We had a small margin of period before jumping into the refinement circle of the next release, meanwhile, the internal product designer and I have detected a bothering issue during the previous sprints. We kept running into blockages of not knowing the overall limitations from the technical and business sides and we received no clear answers from the product owner.

This stopped our progress in advancing to design new screens, which was why we decided to run a stakeholder workshop including Business, IT, Data Analysis, Support, Sales, Design & Ops to prioritise all the following tasks together.

As a result, we created a customer journey release mapping to showcase what are the most important functionalities according to all parties.


5. Final E2E Prototype

 

What I’ve Learned

Design consistency could be harmful
During the period of blockage in the front-end team, we spotted many internal consistency issues between every squad because of the early miscommunication among designers and developers in the design system team.

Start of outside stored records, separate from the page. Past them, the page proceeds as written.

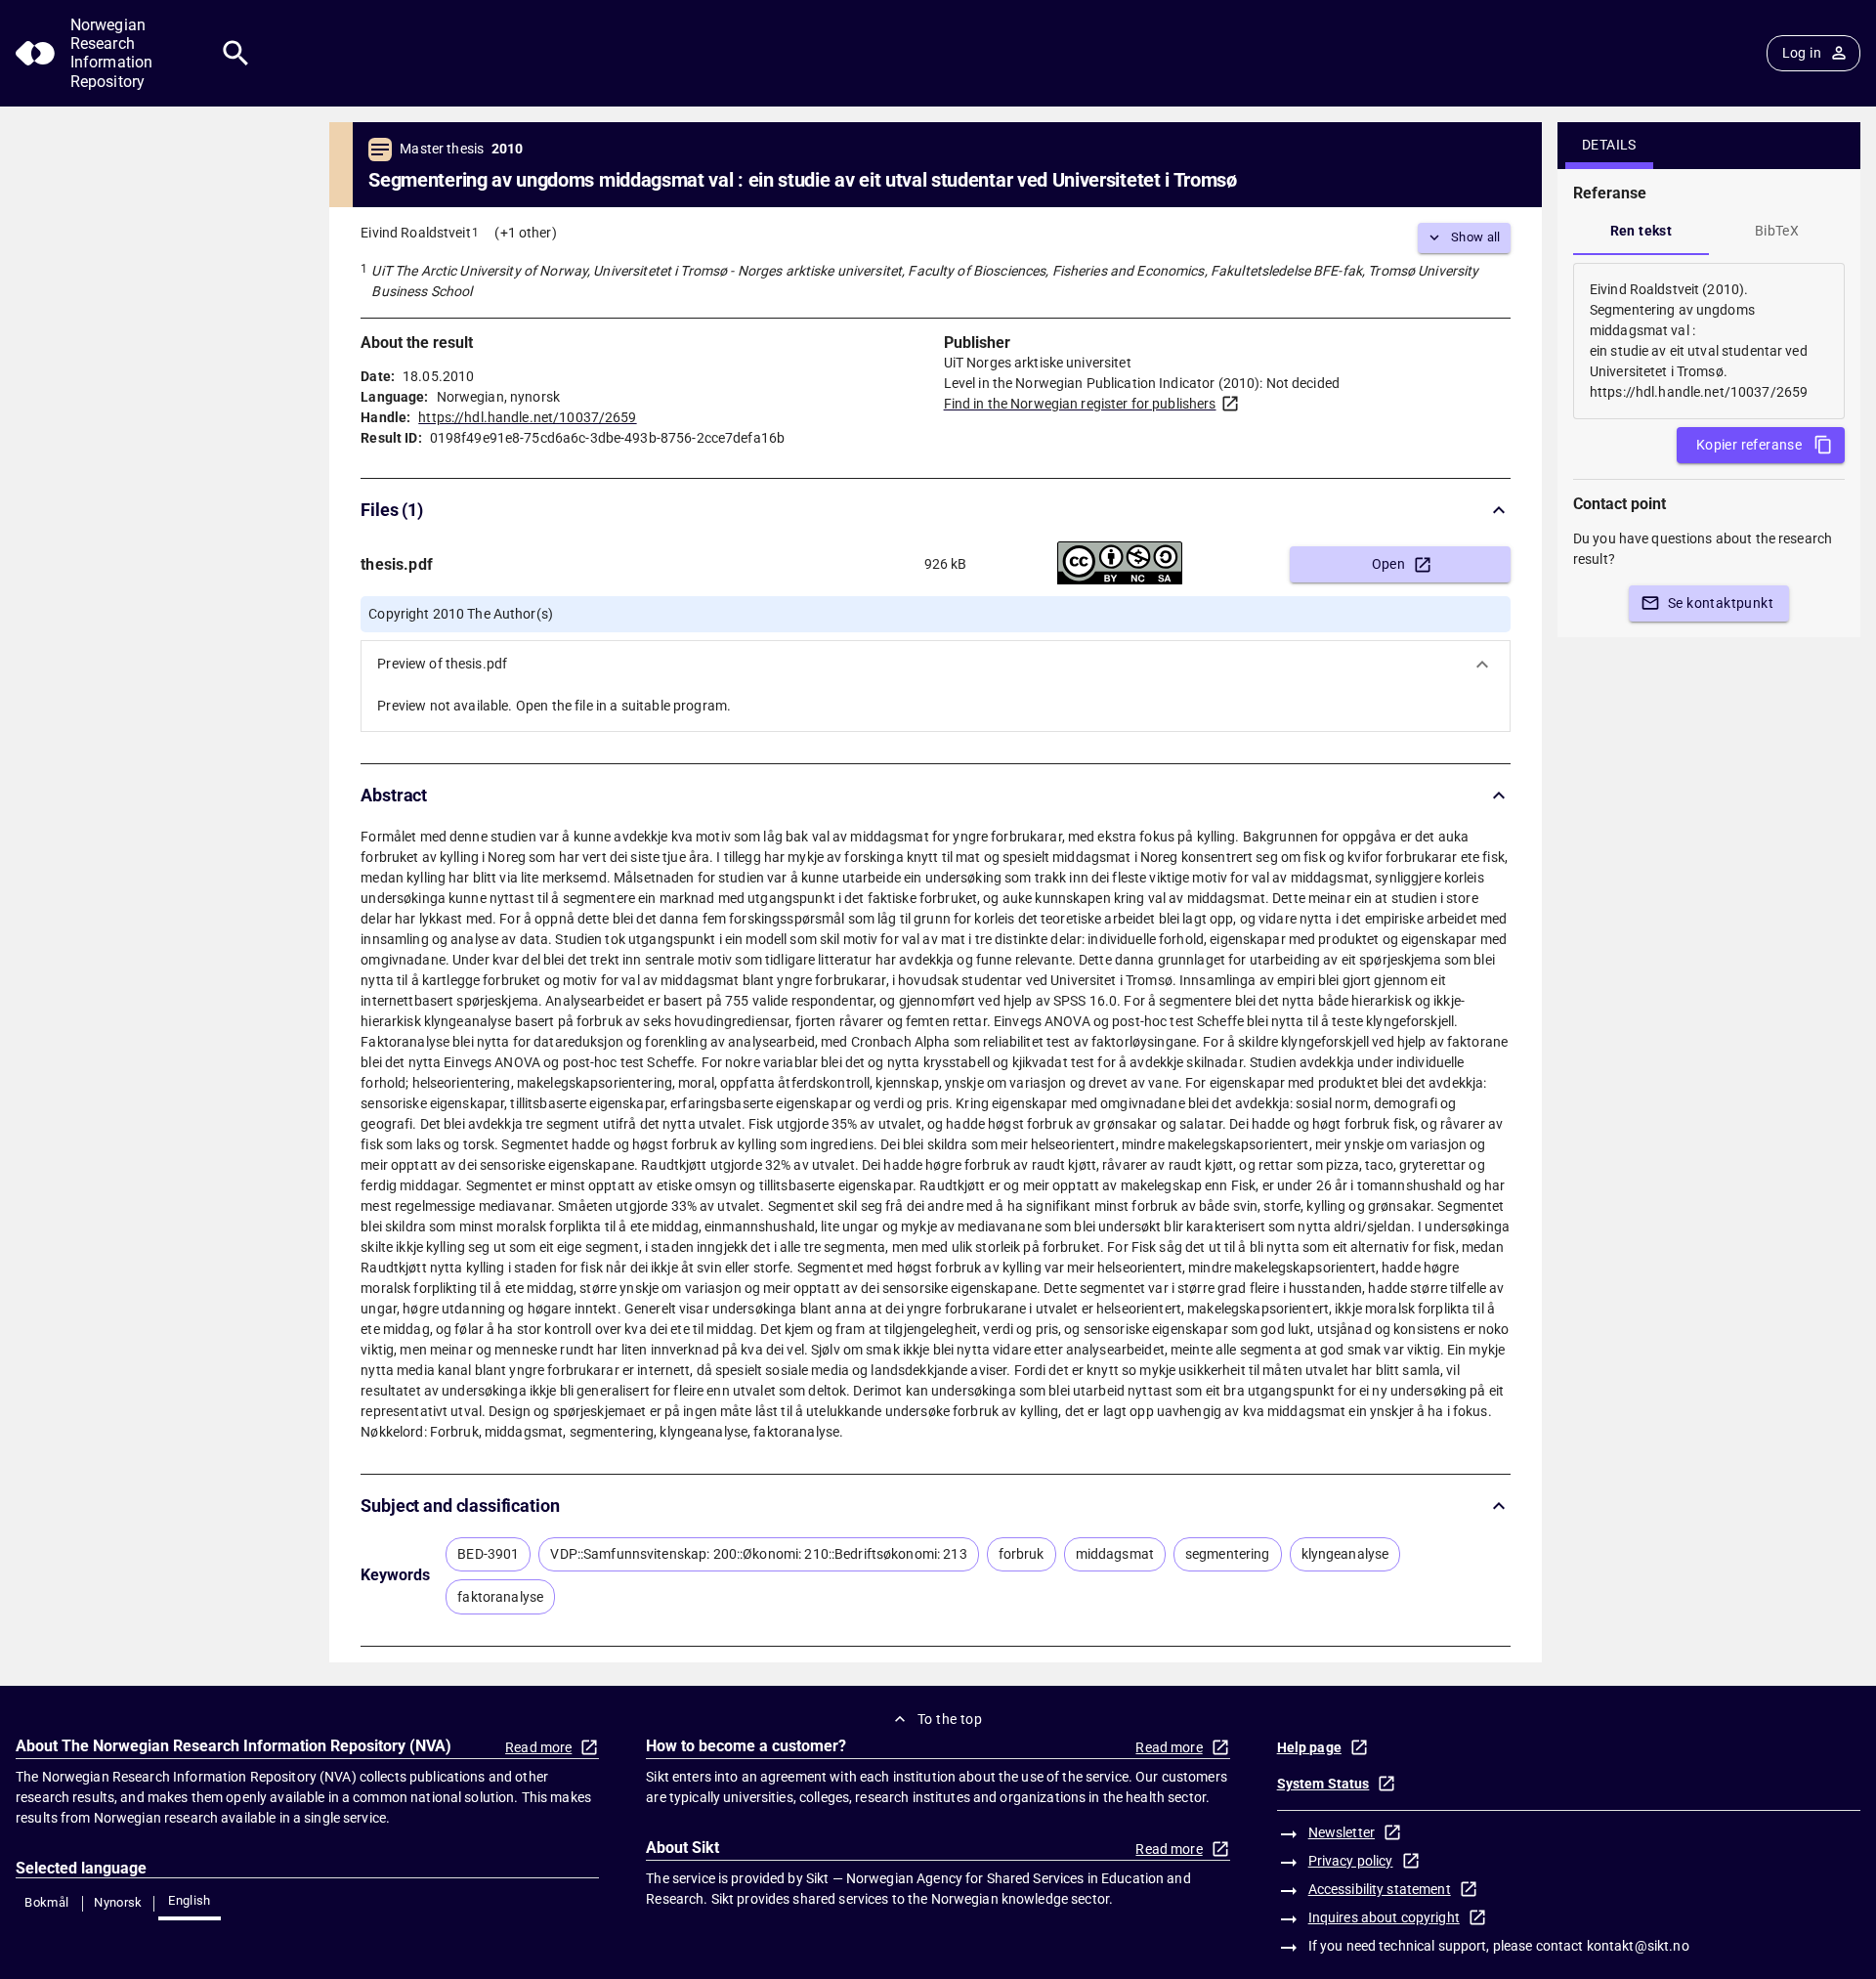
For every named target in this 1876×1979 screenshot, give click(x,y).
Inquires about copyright (1384, 1917)
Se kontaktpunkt (1720, 603)
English (189, 1900)
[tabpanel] (1709, 341)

These gaps created many design inconsistency between our deliveries and what front-end team can actually use from the library. Eventually we had to modify the screens of the checkout process many times to be aligned with the real production.

Transparency in communication
I was afraid of making mistakes at the beginning, and that sort of stopped me from standing up for my design decisions in the early phase. In the refinement meetings, I came to realise communicating on the barriers from your side is more important than feeling ashamed of your own mistakes. The transparency in the digital era for remote meetings can definitely help smooth the process for everyone.

Where to Improve

Complexity of using Sketch
Vodafone was still using Sketch as their main design tool when I joined the team, and this has derived a multiple usage of other tools during the process - Invision, Freehand, Mural and Zeplin. While they are going through the phase of transitioning to Figma, we were facing a gap in between which we couldn’t continue to use Freehand but weren’t able to start using Figma yet, and it was extremely time-consuming to interchange between different tools.

Order of doing things matters
In the first release, the team was bound to write down all user stories together in the refinement meetings and that consumed a lot of time because not everyone came prepared with the knowledge of other aspects. The internal product designer and I decided to move things around to first write all the related content with designs attached, so everyone is aware of the general visualisation of each User Story, later on the technical leads can jump in to fill in their parts. This could help us to finish refining 50% less of the time than before.